━━ EXCERPTED RECORDS ━━

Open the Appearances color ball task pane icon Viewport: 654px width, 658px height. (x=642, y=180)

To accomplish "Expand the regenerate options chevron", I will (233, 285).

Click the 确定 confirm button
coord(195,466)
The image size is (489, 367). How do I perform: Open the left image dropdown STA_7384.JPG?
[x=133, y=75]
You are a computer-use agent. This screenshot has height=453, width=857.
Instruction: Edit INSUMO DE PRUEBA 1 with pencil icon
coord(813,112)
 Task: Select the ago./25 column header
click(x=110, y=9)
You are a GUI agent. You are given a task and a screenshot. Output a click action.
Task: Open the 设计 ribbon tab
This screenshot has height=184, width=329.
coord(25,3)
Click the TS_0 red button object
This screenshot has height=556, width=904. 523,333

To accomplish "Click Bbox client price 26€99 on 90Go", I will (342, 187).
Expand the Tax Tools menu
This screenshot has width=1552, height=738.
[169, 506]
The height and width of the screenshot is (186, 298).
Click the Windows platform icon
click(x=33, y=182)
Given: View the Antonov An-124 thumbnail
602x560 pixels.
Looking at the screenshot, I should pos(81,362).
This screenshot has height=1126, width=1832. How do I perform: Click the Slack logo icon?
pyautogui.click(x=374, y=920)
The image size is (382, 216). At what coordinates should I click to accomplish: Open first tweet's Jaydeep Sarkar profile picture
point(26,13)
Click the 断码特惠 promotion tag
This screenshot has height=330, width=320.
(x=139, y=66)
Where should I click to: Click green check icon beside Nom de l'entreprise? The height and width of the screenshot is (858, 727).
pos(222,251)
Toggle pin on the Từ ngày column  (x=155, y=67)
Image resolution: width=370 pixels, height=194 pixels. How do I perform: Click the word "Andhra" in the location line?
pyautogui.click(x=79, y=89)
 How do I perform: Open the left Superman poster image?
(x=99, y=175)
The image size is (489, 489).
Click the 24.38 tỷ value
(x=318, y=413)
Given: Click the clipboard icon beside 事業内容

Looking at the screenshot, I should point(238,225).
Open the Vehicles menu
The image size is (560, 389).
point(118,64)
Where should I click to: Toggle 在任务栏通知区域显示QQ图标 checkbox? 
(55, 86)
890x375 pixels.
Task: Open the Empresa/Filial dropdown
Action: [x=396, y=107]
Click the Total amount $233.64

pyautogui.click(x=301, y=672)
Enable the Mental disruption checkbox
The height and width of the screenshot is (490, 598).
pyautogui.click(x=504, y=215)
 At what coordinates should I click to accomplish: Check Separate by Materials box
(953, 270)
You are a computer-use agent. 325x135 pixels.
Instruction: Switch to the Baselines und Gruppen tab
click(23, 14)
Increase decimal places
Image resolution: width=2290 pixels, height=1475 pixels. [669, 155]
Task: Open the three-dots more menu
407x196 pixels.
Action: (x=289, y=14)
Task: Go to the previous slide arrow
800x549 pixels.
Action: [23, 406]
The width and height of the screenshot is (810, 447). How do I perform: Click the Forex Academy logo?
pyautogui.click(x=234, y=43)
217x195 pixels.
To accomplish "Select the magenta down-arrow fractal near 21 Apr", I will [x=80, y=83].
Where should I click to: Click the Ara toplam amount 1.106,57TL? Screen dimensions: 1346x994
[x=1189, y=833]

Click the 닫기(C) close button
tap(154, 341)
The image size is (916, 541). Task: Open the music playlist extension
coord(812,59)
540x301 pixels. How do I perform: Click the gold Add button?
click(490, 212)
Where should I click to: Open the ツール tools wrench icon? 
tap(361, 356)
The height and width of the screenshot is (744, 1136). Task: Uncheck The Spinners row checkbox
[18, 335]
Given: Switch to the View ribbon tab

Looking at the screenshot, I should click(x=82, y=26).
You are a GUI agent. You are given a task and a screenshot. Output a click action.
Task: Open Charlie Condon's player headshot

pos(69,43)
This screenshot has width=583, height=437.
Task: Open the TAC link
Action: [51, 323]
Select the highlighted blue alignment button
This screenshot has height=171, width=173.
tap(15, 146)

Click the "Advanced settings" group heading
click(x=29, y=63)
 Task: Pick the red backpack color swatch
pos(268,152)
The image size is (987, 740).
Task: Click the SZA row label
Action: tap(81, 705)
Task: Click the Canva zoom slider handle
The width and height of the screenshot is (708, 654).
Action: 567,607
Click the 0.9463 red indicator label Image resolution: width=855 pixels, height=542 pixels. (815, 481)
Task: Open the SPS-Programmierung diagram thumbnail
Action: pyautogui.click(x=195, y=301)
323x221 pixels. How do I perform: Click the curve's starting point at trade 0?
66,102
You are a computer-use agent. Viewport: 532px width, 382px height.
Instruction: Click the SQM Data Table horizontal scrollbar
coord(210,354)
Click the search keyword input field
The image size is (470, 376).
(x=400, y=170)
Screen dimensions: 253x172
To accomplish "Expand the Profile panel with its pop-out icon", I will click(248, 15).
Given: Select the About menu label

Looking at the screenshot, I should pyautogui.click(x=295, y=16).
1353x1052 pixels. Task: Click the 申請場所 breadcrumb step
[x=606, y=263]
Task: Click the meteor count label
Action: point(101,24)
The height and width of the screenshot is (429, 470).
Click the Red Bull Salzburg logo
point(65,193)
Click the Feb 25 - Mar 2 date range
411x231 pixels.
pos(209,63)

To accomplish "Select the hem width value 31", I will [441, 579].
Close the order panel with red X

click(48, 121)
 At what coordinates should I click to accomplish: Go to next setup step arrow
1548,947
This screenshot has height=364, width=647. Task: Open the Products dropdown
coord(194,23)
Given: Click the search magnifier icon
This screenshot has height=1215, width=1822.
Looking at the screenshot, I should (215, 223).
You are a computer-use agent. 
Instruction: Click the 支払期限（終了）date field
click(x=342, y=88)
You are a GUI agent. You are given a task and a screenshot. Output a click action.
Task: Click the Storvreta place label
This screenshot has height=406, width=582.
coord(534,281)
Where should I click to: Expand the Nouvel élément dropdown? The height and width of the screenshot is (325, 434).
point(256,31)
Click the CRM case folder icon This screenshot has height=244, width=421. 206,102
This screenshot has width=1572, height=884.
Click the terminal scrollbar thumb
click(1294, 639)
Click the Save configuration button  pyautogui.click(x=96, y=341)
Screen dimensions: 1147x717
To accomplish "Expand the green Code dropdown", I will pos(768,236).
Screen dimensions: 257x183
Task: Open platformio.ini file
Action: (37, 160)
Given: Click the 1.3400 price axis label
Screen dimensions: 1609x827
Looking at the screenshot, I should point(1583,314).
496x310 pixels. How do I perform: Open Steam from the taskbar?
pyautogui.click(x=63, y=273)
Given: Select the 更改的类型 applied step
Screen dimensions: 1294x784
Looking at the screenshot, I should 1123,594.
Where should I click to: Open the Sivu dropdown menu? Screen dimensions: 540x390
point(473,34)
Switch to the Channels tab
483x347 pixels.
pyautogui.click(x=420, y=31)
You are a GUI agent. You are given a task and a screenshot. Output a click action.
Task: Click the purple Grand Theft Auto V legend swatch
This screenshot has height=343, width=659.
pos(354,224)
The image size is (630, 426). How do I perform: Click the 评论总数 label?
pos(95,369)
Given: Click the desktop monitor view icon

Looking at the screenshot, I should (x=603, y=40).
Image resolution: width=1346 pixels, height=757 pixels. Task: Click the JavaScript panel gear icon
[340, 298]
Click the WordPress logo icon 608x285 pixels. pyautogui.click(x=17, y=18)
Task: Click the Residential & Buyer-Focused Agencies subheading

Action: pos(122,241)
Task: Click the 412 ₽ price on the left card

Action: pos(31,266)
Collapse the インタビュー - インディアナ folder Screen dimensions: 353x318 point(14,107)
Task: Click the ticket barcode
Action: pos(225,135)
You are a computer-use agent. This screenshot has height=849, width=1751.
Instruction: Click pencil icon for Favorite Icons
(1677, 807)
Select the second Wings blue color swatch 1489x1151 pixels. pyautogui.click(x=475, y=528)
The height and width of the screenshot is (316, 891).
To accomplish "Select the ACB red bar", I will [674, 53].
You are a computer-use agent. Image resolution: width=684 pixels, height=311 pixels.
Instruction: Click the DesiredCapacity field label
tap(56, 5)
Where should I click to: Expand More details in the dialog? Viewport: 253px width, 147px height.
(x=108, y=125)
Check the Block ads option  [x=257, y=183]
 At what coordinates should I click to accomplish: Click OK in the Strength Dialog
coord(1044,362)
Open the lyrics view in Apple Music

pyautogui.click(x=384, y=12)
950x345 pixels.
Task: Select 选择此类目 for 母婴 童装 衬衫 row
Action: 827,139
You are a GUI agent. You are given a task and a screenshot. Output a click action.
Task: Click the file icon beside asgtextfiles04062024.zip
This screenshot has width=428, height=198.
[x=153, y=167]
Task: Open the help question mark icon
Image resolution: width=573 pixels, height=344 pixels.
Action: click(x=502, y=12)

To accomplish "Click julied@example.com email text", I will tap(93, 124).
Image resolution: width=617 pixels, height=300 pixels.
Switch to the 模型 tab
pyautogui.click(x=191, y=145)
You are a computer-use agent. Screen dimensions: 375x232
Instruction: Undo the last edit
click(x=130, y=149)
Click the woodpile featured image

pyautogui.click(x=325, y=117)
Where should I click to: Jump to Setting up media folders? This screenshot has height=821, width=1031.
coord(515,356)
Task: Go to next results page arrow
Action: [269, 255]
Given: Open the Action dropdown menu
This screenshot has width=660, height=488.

━━━

> _TASK TO COMPLETE_:
Please repeat the material from the line that has "Image resolution: width=1346" through the line that has "pyautogui.click(x=191, y=145)", both ends included, substituting "edit icon" for "pencil icon" and leaving everything else unchanged.

> _COMPLETED TASK_:
Image resolution: width=1346 pixels, height=757 pixels. Task: Click the JavaScript panel gear icon
[340, 298]
Click the WordPress logo icon 608x285 pixels. pyautogui.click(x=17, y=18)
Task: Click the Residential & Buyer-Focused Agencies subheading

Action: pos(122,241)
Task: Click the 412 ₽ price on the left card

Action: pos(31,266)
Collapse the インタビュー - インディアナ folder Screen dimensions: 353x318 point(14,107)
Task: Click the ticket barcode
Action: pos(225,135)
You are a computer-use agent. This screenshot has height=849, width=1751.
Instruction: Click edit icon for Favorite Icons
(1677, 807)
Select the second Wings blue color swatch 1489x1151 pixels. pyautogui.click(x=475, y=528)
The height and width of the screenshot is (316, 891).
To accomplish "Select the ACB red bar", I will [674, 53].
You are a computer-use agent. Image resolution: width=684 pixels, height=311 pixels.
Instruction: Click the DesiredCapacity field label
tap(56, 5)
Where should I click to: Expand More details in the dialog? Viewport: 253px width, 147px height.
(x=108, y=125)
Check the Block ads option  [x=257, y=183]
 At what coordinates should I click to accomplish: Click OK in the Strength Dialog
coord(1044,362)
Open the lyrics view in Apple Music

pyautogui.click(x=384, y=12)
950x345 pixels.
Task: Select 选择此类目 for 母婴 童装 衬衫 row
Action: 827,139
You are a GUI agent. You are given a task and a screenshot. Output a click action.
Task: Click the file icon beside asgtextfiles04062024.zip
This screenshot has width=428, height=198.
[x=153, y=167]
Task: Open the help question mark icon
Image resolution: width=573 pixels, height=344 pixels.
Action: click(x=502, y=12)

To accomplish "Click julied@example.com email text", I will tap(93, 124).
Image resolution: width=617 pixels, height=300 pixels.
Switch to the 模型 tab
pyautogui.click(x=191, y=145)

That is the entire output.